A Glimpse into the Future of Solar Energy:
Insights from the 16th Polymer Meeting in Prague
By Dr Orisson Ponce Gomes, CNRS
2025 September 9th, Pau, France
Last week, from September 1st to 4th, the scientific community gathered in Prague, Czech Republic, for the 16th Polymer Meeting. This conference highlighted the latest advancements in polymer research, covering everything from fundamental chemistry to real-world applications in technology and sustainable materials. It was a fantastic opportunity to see how interdisciplinary and collaborative science is driving innovation forward.
I was pleased to present my work, which focused on using computational chemistry to pre-select promising polyfullerenes for next-generation organic solar cells. A key challenge in this field is developing the right polyfullerene material to make these solar cells more efficient. Testing every possible candidate in the lab can be time-consuming and expensive. This is where computer modeling becomes a powerful tool, helping us narrow down the best options before we even step into the laboratory.
In my presentation, I detailed the strategy I used for this pre-selection. The process started by using a method called DFT (Density Functional Theory) calculations. Think of this as creating a super-detailed digital map that identifies the most reactive parts of the molecules involved in the solar cell—the parts crucial for transferring electrical charge.
Once these key regions were mapped, I moved to a dynamic analysis using Molecular Dynamics simulations. This is like placing the solar cell components in a virtual box and making a movie of how they naturally move and interact with each other over time.
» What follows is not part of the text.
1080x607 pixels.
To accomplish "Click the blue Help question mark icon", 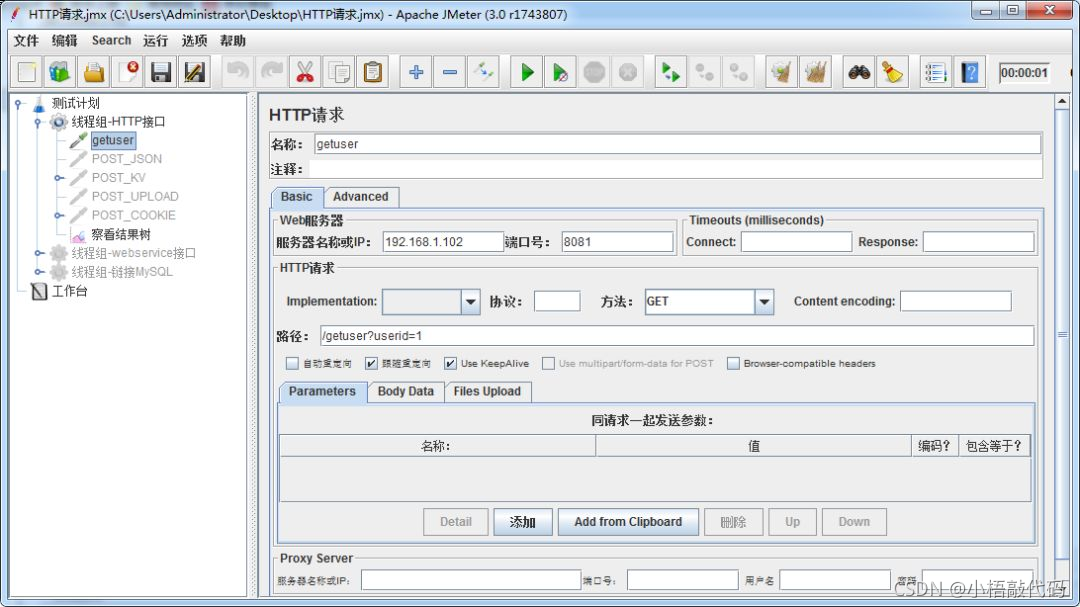I will point(970,72).
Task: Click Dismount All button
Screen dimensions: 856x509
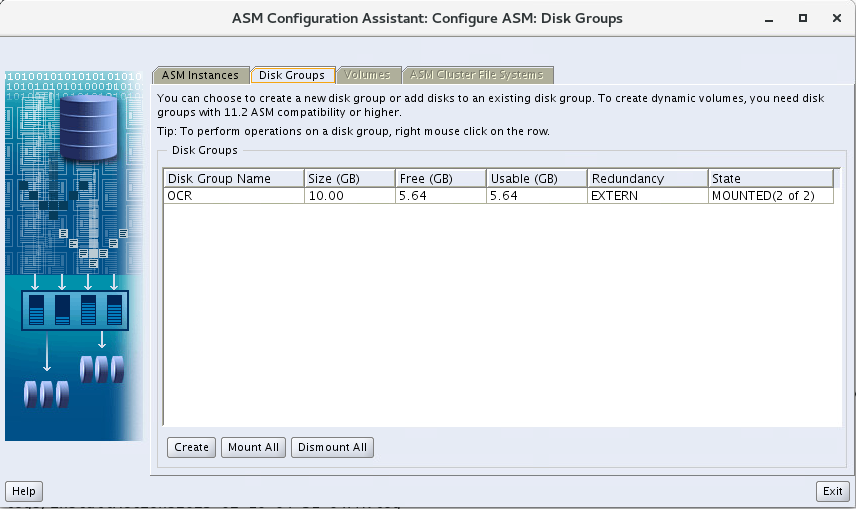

The goal was to see if those crucial reactive regions we identified actually come close together, facilitating the charge transfer process that is essential for the solar cell to work efficiently.
This computational approach is a significant advantage. It allows us to intelligently guide our experimental colleagues, saving valuable bench time and resources by avoiding the synthesis of less promising materials. This work is an important part of the EFFECTOR project, which is dedicated to developing more efficient organic solar cells based on polyfullerenes.
The promising candidates identified through these simulations are now moving to the experimental stage, where my colleague Marco Gomes will synthesize the selected polyfullerenes. The final step will be building the actual solar cell devices and testing their efficiency, bringing us one step closer to better solar energy solutions.